The Green Deal must get local communities involved in cutting energy or risk failing, according to a report backed by MPs.
Environmental thinktank Green Alliance also said local communities are unconvinced by the Green Deal with concerns the fuel poor won’t get enough support.
The thinktank’s report out yesterday is based on workshops in November and December 2011 with three Coalition MPs and their constituencies in Hexham, Bristol North West and Redcar.
Rebecca Willis, Green Alliance associate said: “The potential of the Green Deal to help reduce carbon emissions in homes must be linked to the wider social issues people are facing. We can’t expect people to embrace this because it’s a nice thing to do.”
Showing how it will create jobs would help, said Ian Swales, Lib Dem MP for Redcar: “The plans are complex, and it is not clear how it will be marketed or how it will work in practice.

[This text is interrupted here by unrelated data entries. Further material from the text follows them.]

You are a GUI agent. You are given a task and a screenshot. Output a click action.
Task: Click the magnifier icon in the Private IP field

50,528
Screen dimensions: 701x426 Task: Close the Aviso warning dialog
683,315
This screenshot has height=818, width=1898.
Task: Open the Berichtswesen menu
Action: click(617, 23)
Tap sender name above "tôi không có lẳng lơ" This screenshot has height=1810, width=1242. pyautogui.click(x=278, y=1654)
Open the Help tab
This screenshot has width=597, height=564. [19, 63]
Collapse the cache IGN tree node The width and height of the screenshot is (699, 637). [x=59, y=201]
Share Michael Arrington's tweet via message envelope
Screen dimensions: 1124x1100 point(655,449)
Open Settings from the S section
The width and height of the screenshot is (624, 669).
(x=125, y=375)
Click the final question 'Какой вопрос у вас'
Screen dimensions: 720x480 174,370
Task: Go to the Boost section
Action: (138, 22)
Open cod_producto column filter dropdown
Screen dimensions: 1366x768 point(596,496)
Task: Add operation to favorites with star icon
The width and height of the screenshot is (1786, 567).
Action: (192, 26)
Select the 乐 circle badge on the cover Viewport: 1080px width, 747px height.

If we want people to embrace the Green Deal then we also need to see how it will lead to local job creation.”
Meanwhile the CBI, which represents thousands of UK businesses, said the Green Deal must not overburden businesses with regulation and extra costs.
Rhian Kelly, CBI Director for Business Environment said: “While the CBI supports a rigorous accreditation system for assessors, providers and installers, the Government must not allow the pendulum to swing too far towards costly regulation.”This could lead to higher costs for the consumer, and we don’t want costs to start outweighing savings, as this would undermine the whole scheme.”